日本大学応援リーダー部(競技チアリーディング)で監督から学生部員へのパワハラがあったとされる問題に関連して、同大学は8月9日、当該監督を同日付で解任したと発表した。

 パワハラ問題が同日にマスコミ報道されていた。「学生の指導に支障を来す」と懸念していることが理由だという。学内の人権救済委員会で調査中の案件で、パワハラを認定するか近く結論を出すとしている。

事件の概要



 一方で被害に遭った女子学生とその家族は8月9日、代理人弁護士を通じて、事件の事実経過とそれに関する見解を公表した。

 学生側によると、2018年1月下旬の大雪の日、別件で大学の事務室に立ち寄ったとき、応対した事務員がかねてから顔見知りだったこともあり、「これから練習に行く」と話した。これを聞いた事務員が交通状況を心配し、事務員にとっては大学時代の同期の知人でもある女性監督に練習の有無を問い合わせる電話をかけたという。事務員から監督への電話はつながらなかったというが、その直後にLINEで練習中止の連絡が来た。

 監督はその際、「この学生本人と、一緒にいた学生が練習中止を喜んでいた」として、当該学生へのパワハラ・いじめ行為を繰り返すようになった。

 監督は2月5日、「大雪の日に、事務員に頼んで練習中止をさせようとした」「事務員はお前の友達じゃない」などと当該学生に言いがかりをつけ、「お前に言われなくても練習中止を検討していた。お前に指示される筋合いはない」「私に良い顔していれば裏で何やってもバレないと思ったのか」「(他の同期学生を名指しし)同じ代にこんなやついるけども、どう?」「雪の件だけじゃない、今までだってどんだけのことしてきてんの?」などと他の部員の面前でつるし上げた。このことがきっかけで、部の同期や先輩も、監督と一緒になってこの学生をいじめるようになったという。

 2月6日の練習後の同期ミーティングでは、この学生に対して他の学生がよってたかってあることないこと言いがかりをつけての糾弾会もおこなわれた。学生は過呼吸を発症したが、同期学生は「どうせ演技だろう」とさらに中傷した。

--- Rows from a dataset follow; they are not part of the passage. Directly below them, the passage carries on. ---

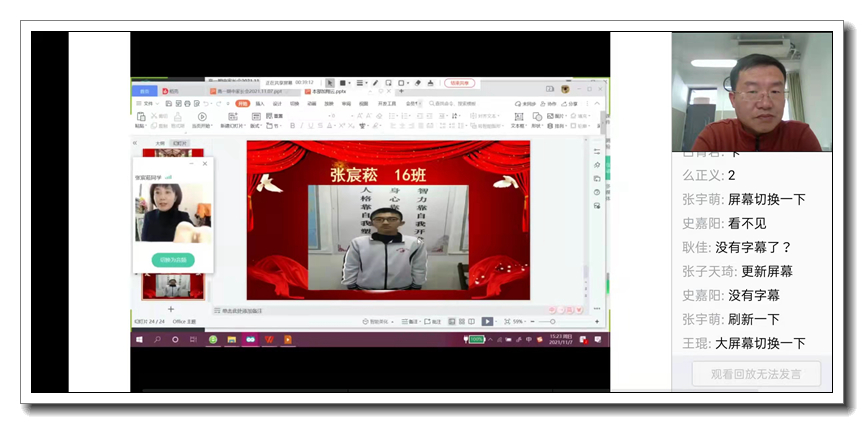Select the arrow pointer annotation tool

click(x=330, y=83)
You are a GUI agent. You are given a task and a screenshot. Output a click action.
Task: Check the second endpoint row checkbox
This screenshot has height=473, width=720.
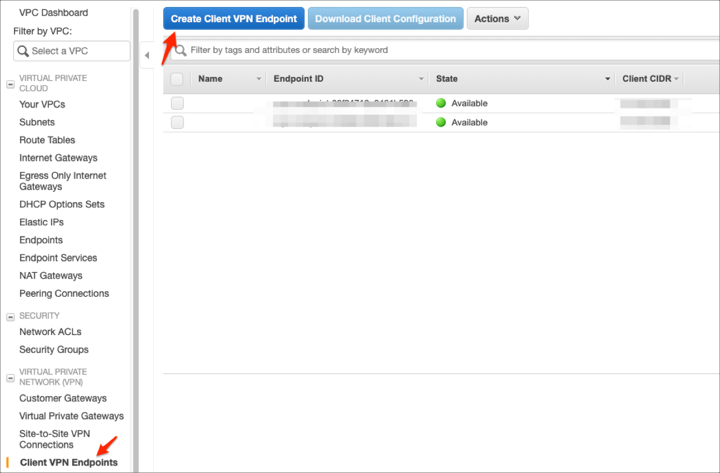click(x=177, y=122)
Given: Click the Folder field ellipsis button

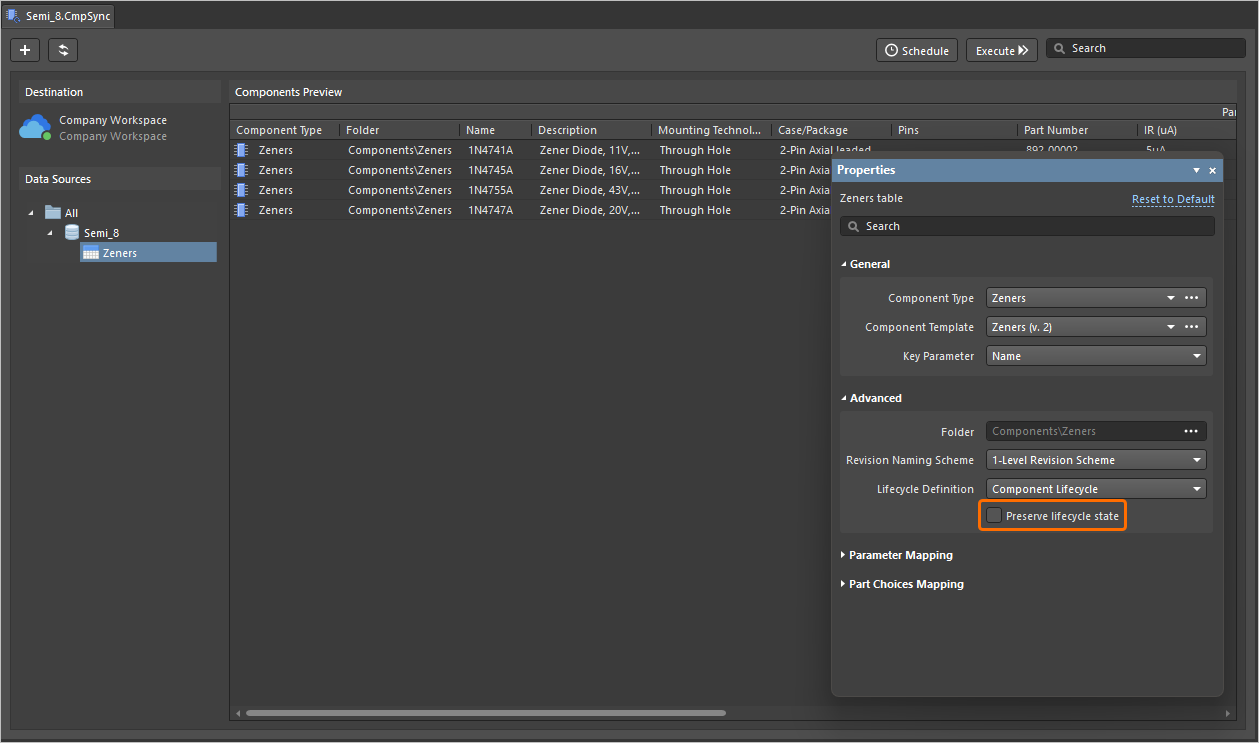Looking at the screenshot, I should tap(1191, 431).
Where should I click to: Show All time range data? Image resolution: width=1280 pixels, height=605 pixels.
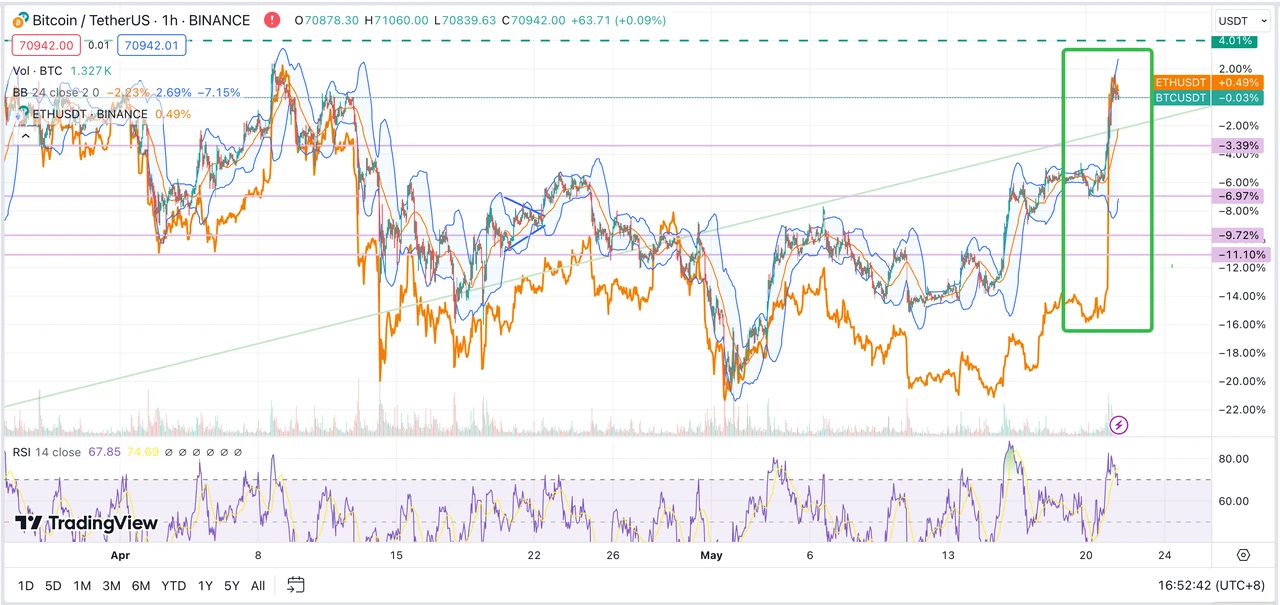point(258,585)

 学生はこの日以降、活動に参加できなくなったという。

 学生は大学の各機関に被害を訴え仲介を求めたが、相手にされなかったと訴えている。

 2018年5月にはアメフト部タックル強要の問題が発覚し、「本学は学生の皆さんを必ず守ります。」という声明が出された。学生は意を決して、再び相談をおこなった。しかし「あれはアメフト部の件であり、あなたの件には関係ない」という対応をされたと訴えている。

体質は変わっていない



 監督の暴言に加え、それに加勢した同期学生の部内いじめ。これは明白なパワハラではないか。組織のあり方としても重大な問題だし、加害者の人間性すら疑うと厳しく非難されてしかるべきものである。

 また大学側の体質も、アメフト部の問題以来全く改善されていないということにもなる。監督解任についても、パワハラを認定して指導者としてふさわしくないと判断したからではなく、面倒なことになったから混乱が収拾するまでしばらく身を隠してくれという意向が透けて見える。

 被害に遭った学生の早期の体調回復を願うとともに、こういう人権侵害が起こらないような体制へと抜本的に改善していく必要がある。